━━━━━ Trecho ━━━━━

Benjamin - Não. Ele fez uma opção. E a partir dali começou a construir as pontes com a elite. Mas esse processo demora alguns anos. Ele tem de dar sucessivas demonstrações de confiabilidade e, principalmente, tem de mudar o PT, que precisa ficar menos militante. A partir daí se introduz no partido o circuito do dinheiro. As campanhas se tornam cada vez mais caras e, se faltam militantes, compram-se. Onde existe muito dinheiro? Entre os ricos. Foi um processo de adaptação do PT ao figurino que o Lula precisava para chegar ao poder apoiado pelas elites. Hoje o PT não tem condição de se auto-reformar porque a rede de cumplicidade tornou-se grande demais.
ÉPOCA - Você acha que esse processo gerou o cadáver do Celso Daniel?
Benjamin - Não acho, tenho certeza. Este foi o físico. Há os cadáveres morais circulando por aí.
ÉPOCA - Qual é a herança que o Lula deixa, em sua opinião?
Benjamin - O Lula foi um líder que sinalizou valores negativos. Como se orgulhar de não estudar, ter uma vida folgada, com muita mordomia. Com isso há um processo de seleção negativa. As melhores pessoas vão se afastando ou vão ficando na obscuridade, e as piores pessoas vão subindo. Nestes dez anos foi formada uma geração de militantes cuja característica é o individualismo, o pragmatismo, a idéia da carreira. É uma situação inédita na esquerda brasileira, que cometeu muitos erros ao longo da sua história. Mas nunca teve uma liderança corrompida. Prestes, João Amazonas, Brizola podem ter cometido equívocos, mas deixaram uma herança moral.
ÉPOCA - E agora é o fim?
Benjamin - A operação política mais perigosa em curso era a polarização entre o PT e o PSDB. A democracia brasileira seria resumida ao confronto entre a Pepsi-Cola e a Coca-Cola, dois projetos essencialmente iguais. Se você controla só o governo e não controla a oposição ao governo, a sua hegemonia está sempre sob risco. Mas você consolida sua hegemonia quando controla simultaneamente a oposição e o governo. A crise do governo Lula abre uma oportunidade para que possamos reconstruir um projeto alternativo, cujo contorno ainda não está claro. Para mim, a crise é uma possibilidade de superação.

━━━━━ Seção de dados ━━━━━

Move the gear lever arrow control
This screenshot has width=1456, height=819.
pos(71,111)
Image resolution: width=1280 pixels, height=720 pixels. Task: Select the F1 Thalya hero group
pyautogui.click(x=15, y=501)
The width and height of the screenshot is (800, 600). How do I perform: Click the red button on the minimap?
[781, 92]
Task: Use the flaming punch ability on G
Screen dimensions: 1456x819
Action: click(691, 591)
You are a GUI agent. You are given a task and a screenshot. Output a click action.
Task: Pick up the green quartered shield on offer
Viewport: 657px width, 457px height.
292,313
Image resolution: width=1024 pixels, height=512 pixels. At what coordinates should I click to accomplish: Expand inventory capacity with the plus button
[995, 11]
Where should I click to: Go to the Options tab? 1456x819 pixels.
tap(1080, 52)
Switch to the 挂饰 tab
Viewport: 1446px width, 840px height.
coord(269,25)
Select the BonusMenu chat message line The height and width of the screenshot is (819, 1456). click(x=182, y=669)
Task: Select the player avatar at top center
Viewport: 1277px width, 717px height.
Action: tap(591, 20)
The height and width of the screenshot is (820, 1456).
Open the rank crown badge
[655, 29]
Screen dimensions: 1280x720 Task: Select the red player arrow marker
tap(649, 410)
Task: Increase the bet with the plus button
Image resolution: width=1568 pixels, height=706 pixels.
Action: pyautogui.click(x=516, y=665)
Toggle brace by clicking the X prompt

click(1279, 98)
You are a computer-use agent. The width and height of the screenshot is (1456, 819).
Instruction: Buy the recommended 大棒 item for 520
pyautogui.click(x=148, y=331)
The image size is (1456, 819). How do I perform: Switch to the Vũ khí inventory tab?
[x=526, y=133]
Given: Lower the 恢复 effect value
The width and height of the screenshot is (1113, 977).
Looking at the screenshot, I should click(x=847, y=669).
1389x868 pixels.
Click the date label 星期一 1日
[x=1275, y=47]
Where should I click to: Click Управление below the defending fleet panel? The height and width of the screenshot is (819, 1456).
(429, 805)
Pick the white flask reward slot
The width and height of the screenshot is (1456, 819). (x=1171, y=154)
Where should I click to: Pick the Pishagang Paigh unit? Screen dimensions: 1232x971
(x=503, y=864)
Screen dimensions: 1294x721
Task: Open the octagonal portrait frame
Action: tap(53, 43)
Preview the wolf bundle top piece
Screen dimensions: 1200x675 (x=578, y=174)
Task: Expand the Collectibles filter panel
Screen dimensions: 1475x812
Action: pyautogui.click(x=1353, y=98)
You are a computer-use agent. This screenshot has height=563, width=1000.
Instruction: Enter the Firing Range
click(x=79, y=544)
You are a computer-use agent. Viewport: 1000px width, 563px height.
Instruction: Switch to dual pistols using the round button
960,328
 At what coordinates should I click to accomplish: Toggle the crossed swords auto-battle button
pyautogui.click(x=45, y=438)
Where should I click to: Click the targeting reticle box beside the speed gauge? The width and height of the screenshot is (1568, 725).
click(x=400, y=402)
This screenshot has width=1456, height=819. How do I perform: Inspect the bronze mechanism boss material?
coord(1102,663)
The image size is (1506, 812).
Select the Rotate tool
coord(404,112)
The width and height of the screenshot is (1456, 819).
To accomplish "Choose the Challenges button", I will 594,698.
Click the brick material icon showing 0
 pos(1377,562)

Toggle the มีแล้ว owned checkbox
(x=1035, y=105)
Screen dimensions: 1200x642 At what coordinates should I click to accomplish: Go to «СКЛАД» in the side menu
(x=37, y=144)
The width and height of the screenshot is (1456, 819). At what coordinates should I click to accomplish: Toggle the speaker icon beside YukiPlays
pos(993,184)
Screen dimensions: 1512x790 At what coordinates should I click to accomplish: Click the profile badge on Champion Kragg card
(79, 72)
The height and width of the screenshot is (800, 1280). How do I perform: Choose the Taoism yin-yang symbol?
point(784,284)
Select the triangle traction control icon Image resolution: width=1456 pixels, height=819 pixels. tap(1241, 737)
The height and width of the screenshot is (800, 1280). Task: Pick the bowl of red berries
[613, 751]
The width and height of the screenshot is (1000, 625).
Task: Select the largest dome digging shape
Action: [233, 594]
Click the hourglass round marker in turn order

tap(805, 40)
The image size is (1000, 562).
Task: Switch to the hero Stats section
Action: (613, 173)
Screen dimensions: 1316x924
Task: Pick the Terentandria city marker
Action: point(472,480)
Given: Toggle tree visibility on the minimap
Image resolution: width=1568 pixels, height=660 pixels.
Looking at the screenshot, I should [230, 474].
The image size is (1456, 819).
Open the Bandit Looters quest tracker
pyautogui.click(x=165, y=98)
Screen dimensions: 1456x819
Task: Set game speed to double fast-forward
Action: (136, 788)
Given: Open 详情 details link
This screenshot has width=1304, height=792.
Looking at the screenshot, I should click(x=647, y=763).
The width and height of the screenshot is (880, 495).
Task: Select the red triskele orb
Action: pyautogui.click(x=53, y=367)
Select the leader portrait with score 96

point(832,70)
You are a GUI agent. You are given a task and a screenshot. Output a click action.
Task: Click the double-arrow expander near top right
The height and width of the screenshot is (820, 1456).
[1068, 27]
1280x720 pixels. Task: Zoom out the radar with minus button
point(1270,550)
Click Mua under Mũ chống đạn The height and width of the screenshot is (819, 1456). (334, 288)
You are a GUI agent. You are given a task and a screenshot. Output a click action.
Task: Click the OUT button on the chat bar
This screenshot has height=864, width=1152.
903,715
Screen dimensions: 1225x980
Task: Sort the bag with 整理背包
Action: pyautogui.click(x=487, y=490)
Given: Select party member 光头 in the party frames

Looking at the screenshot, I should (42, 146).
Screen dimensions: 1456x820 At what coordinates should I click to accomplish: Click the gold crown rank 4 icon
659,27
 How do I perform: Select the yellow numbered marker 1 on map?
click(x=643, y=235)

━━━━━

● **Tarefas escritas**
A) Reproduza sem nenhuma alteração as linhas da listagem que começam na que contém "Click Mua under" e seguem até o fim da listagem, com as duas pontas incluídas.
B) Dê continuidade ao trecho sobre o PT e o governo Lula a partir da última frase apresentada.

● **Respostas do exercício**
A)
Click Mua under Mũ chống đạn The height and width of the screenshot is (819, 1456). (334, 288)
You are a GUI agent. You are given a task and a screenshot. Output a click action.
Task: Click the OUT button on the chat bar
This screenshot has height=864, width=1152.
903,715
Screen dimensions: 1225x980
Task: Sort the bag with 整理背包
Action: pyautogui.click(x=487, y=490)
Given: Select party member 光头 in the party frames

Looking at the screenshot, I should (42, 146).
Screen dimensions: 1456x820 At what coordinates should I click to accomplish: Click the gold crown rank 4 icon
659,27
 How do I perform: Select the yellow numbered marker 1 on map?
click(x=643, y=235)

B)
ÉPOCA - Ao contrário da maioria, você diz que o governo é mais conservador na política que na economia. Por quê?
Benjamin - O governo Lula cumpre uma função que nenhum governo de direita poderia cumprir, que é a de paralisar os movimentos populares. Criticar só a política econômica é uma maneira implícita de absolver o governo. Como se a política econômica fosse um acidente, que está ali mas não deveria estar. Não. A política econômica está ali porque deveria estar ali. É um governo conservador. E isso se expressa mais na relação com o povo. A aliança que o Lula quer fazer com o povo é pré-política: 'Fiquem comigo porque eu já fui pobre um dia'. Despolitiza o povo. Faz ele caminhar para trás, e não para a frente. ''Desde a Constituição de 1988, são os mais pobres que decidem a eleição com o voto do analfabeto. A tragédia do Brasil é que desde o fim da ditadura os mais ricos conseguem reciclar a cada quatro anos a aliança com os mais pobres ''
ÉPOCA - Você diz que o governo Lula recicla a aliança dos mais ricos com os mais pobres. O que significa?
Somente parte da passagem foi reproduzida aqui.